On this particular day, one of the “to follow” cases was an open right inguinal hernia repair on a strapping, healthy, intelligent, and gregarious forty-four-year-old man named Bruce Vincent. Since the operation had been estimated to begin at 10:15 A.M., he had been told to arrive at Surgical Admitting at 8:15. Unlike other patients scheduled that day, he wasn’t concerned about his upcoming procedure. His comparative nonchalance wasn’t just because of the relative simplicity of his procedure but had more to do with Bruce’s familiarity with the BMH. For Bruce, the hospital was not a mysterious, scary netherworld, because he’d been coming there most every day for twenty-six years. He had been hired by the BMH right out of Charlestown High School, where he had been a popular local sports celebrity, to join the hospital’s security department. It had been a legacy gesture: Bruce’s mother had been an LPN at the hospital for her entire career and his older sister was one of the hospital’s RNs.
But being an employee and thereby accustomed to the hospital environment was not the only reason for his comparative sangfroid that morning. What truly made him calm was that he had, over the twenty-six years of employment, befriended almost everyone, including doctors, nurses, administrators, and support staff. In the process, he had learned a lot about medicine, particularly hospital-based medicine, to the point that it was a common joke among the staff that he was a graduate of the nonexistent BMH medical school. Bruce could discuss surgical technique with orthopedic surgeons, malpractice concerns with administrators, and staffing problems with RNs, and he did all of this on a regular basis.

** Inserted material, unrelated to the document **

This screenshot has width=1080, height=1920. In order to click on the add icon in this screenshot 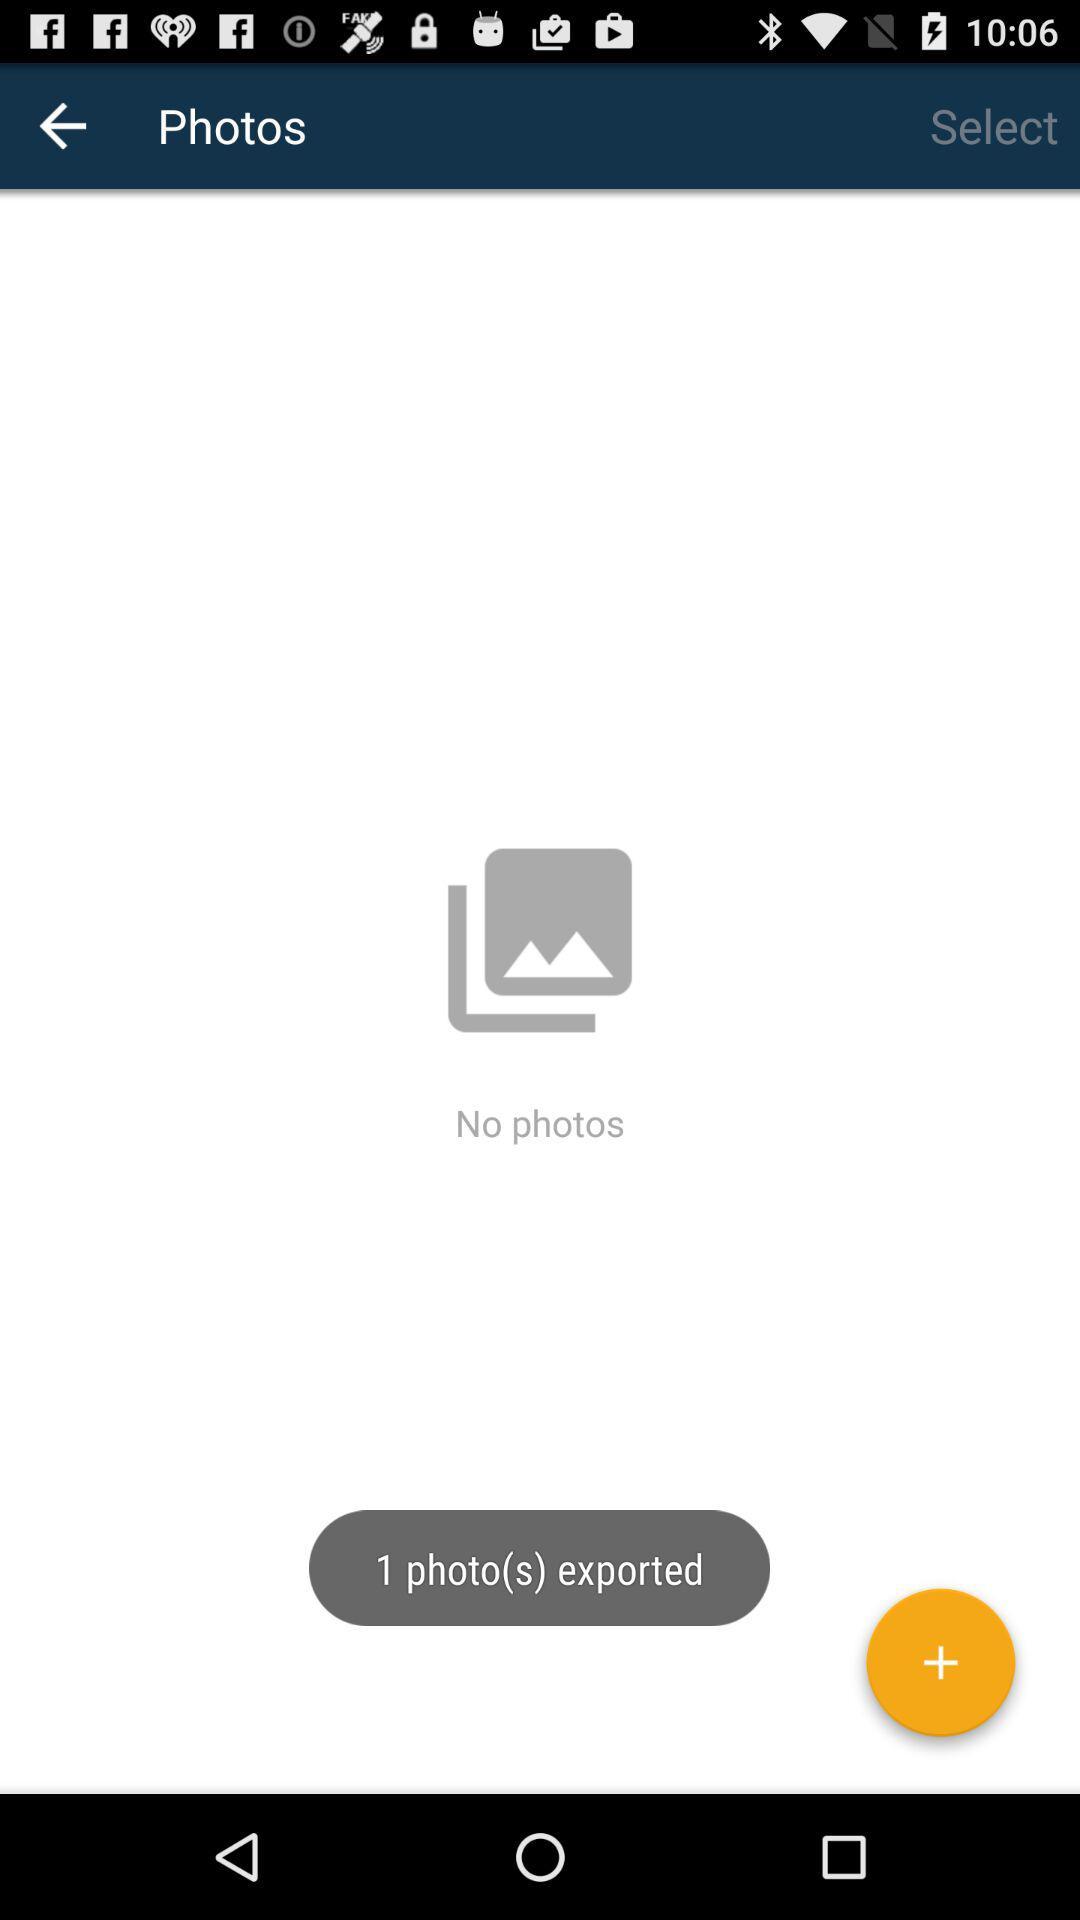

When Bruce had been told he was to have spinal anesthesia for his upcoming hernia repair that was going to take maybe an hour at most, he knew exactly what spinal anesthesia was and why it was safer than general anesthesia. For him there was no mystery involved. And on top of that, he was extremely confident of his surgeon, the legendary Dr. William Mason. Bruce was well aware that the mercurial Dr. Mason, who was known behind his back as “Wild Bill,” was one of the most famous surgeons at the hospital. Dr. Mason himself saw to it, making sure that it was common knowledge that patients came from around the world on a weekly basis to take advantage of his skilled hands and incredible statistics. Dr. Mason was a full Harvard professor of surgery, chief of the Department of Gastrointestinal Surgery, and one of the associate program directors of the hospital’s famed surgical residency program. His subspecialty was the very demanding surgery of the pancreas, an organ tucked away in the very back of the abdomen that was notoriously hard to operate on because of its peculiar consistency, digestive function, and location.

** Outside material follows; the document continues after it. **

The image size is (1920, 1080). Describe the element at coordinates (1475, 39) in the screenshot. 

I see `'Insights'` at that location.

When Bruce told people that Dr. Mason was going to do his hernia repair, everyone was shocked. It was common knowledge that Dr. Mason hadn’t done a hernia repair since he had been a surgical resident more than thirty years ago. The professor prided himself on doing only the most complex and difficult cases involving the pancreas. Some had been mystified enough to ask Bruce how he had managed the impossible, getting Mason to do what he certainly considered a piddling operation fit for a surgical neophyte and well below his dignity. Bruce had been happy to explain.